Python Implementation with Crawlee

If you're using Crawlee for Python, the implementation is similar:

from crawlee.playwright_crawler import PlaywrightCrawler
from crawlee.proxy_configuration import ProxyConfiguration

# Create proxy configuration
proxy_configuration = ProxyConfiguration(
    proxy_urls=[
        'http://proxy1.example.com:8080',
        'http://proxy2.example.com:8080',
        'http://proxy3.example.com:8080',
    ]
)

# Initialize crawler with proxy configuration
crawler = PlaywrightCrawler(
    proxy_configuration=proxy_configuration,
    max_request_retries=5,
)

@crawler.router.default_handler
async def request_handler(context):
    """Handle each request with automatic IP rotation."""
    log = context.log
    page = context.page
    request = context.request
    proxy_info = context.proxy_info

    log.info(f'Scraping {request.url} using proxy {proxy_info.url}')

    title = await page.title()
    log.info(f'Page title: {title}')

# Run the crawler
await crawler.run(['https://example.com'])

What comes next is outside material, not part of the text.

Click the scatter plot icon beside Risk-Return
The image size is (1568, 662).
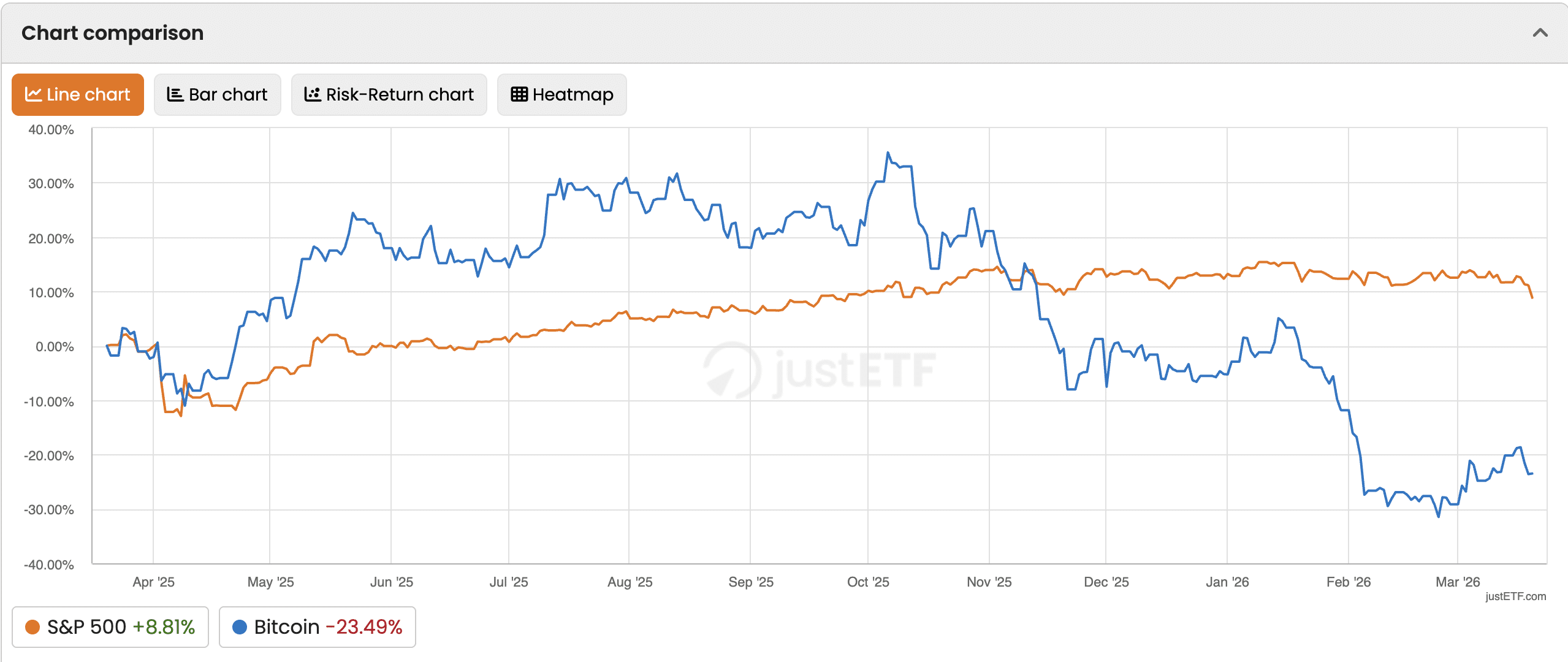pyautogui.click(x=313, y=94)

Best Practices for IP Rotation

  1. Proxy Pool Size: Maintain a pool of at least 10-50 proxies for effective rotation
  2. Proxy Quality: Use residential or datacenter proxies from reputable providers
  3. Request Timing: Combine IP rotation with request delays and throttling to mimic human behavior
  4. Session Management: Use session-based rotation when handling browser sessions
  5. Monitoring: Log proxy performance and automatically remove failing proxies
  6. Geographic Distribution: Use proxies from different regions if targeting geo-restricted content
  7. Proxy Authentication: Secure your proxies with username/password authentication
  8. Cost Optimization: Monitor proxy usage to balance cost and scraping effectiveness

Integrating with WebScraping.AI

While Crawlee provides excellent proxy management, you can also leverage managed scraping services that handle IP rotation automatically. For example, WebScraping.AI provides built-in proxy rotation and handles all the complexity:

import axios from 'axios';

const apiKey = 'YOUR_API_KEY';
const targetUrl = 'https://example.com';

// WebScraping.AI automatically rotates IPs for each request
const response = await axios.get('https://api.webscraping.ai/html', {
    params: {
        api_key: apiKey,
        url: targetUrl,
        proxy: 'residential', // Use residential proxy with automatic rotation
    }
});

console.log(response.data);

This approach combines the power of Crawlee for orchestration with managed proxy services for reliable IP rotation, giving you the best of both worlds.

Conclusion

IP rotation is essential for large-scale web scraping projects, and Crawlee makes it straightforward to implement through its ProxyConfiguration class. Whether you're using a simple proxy list or integrating with commercial proxy providers, Crawlee handles the rotation automatically while providing flexibility for custom implementations.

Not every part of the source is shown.